By Various
Someone suggested that I could
use a USB pen drive to record audio on my laptop. Is this a good
idea? How fast are they, and is it really a cheap way to separate my
system and audio drives, or are there any problems inherent in this approach?
Mark Hinter
SOS contributor Martin Walker
replies: USB pen drives (aka Flash drives and USB sticks) are an extremely
convenient way to carry your personal data around, and to transfer data from
one PC to another.

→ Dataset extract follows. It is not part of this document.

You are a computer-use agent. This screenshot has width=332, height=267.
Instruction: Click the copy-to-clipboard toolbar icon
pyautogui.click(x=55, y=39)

They have increased in capacity over the last few years,
from handy 64MB notepads to seriously capacious drives typically offering
between 1GB and 8GB, at prices below $10.
With most modern operating systems, such as Mac OS X and
Windows 2000, XP and Vista, they are also 'plug and play', requiring no drivers
to be installed, so you can be confident that wherever you go you'll be able to
plug in your USB pen drive, wait for it to be automatically detected, and then
access your data.
However, recording audio is
a rather more serious undertaking, and relies on the one parameter
invariably omitted from USB pen drive specifications: sustained transfer rate,
or — in layman's terms — speed. Although many are described as 'fast', this is
invariably in comparison to older USB 1.1 compatible USB sticks that might take
a couple of yawn‑worthy minutes to save a 30MB file.
But let's turn for a moment to
the main reason for considering a USB pen drive: to separate your audio
files from the single hard drive found on most laptops. Given that you can buy
a 250GB internal hard drive for $30, it's scrimping on a Scrooge‑like
scale not to install a dedicated audio drive on a desktop audio PC.
However, laptops are intended to be portable devices, and carting around an
external drive somewhat defeats the object, which is why I suspect folk
are interested in trying a USB pen drive instead.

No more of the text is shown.